-- PROBLEM DESCRIPTION --
Leave the images aside and output every entry exactly.

(Stored records)
● ● ● ●

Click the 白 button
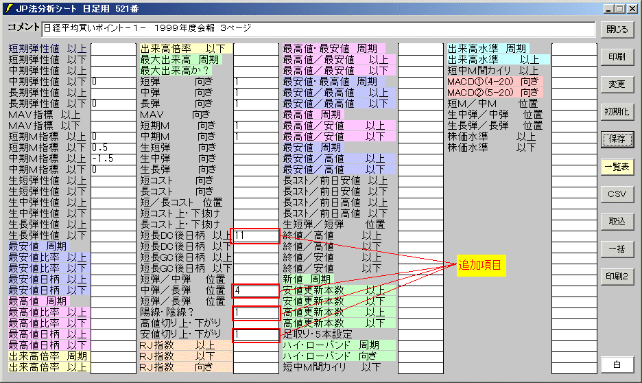Screen dimensions: 642x383 [x=617, y=365]
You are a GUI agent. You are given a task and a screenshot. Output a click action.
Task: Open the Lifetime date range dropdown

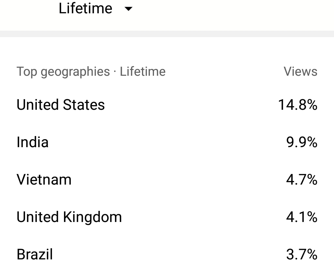(96, 9)
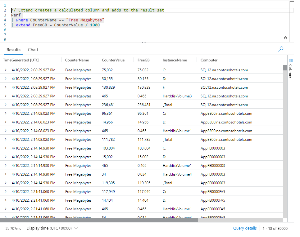Click the vertical scrollbar in results grid

click(285, 124)
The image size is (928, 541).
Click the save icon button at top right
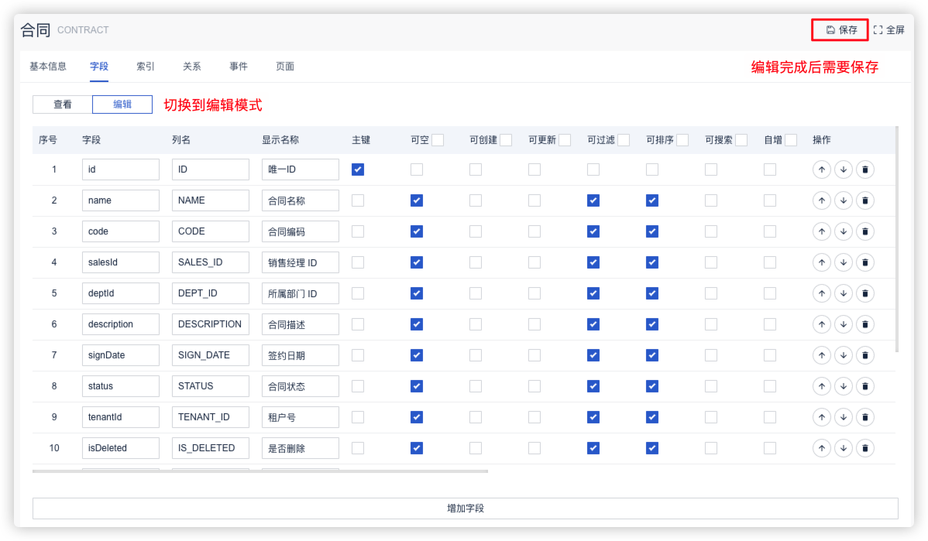click(x=840, y=30)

● ● ● ●

-- EXERCISE SOLUTION --
Click the 白 button
Screen dimensions: 642x383 [x=617, y=365]
You are a GUI agent. You are given a task and a screenshot. Output a click action.
Task: Open the Lifetime date range dropdown

(96, 9)
Click the vertical scrollbar in results grid

click(285, 124)
The image size is (928, 541).
Click the save icon button at top right
click(x=840, y=30)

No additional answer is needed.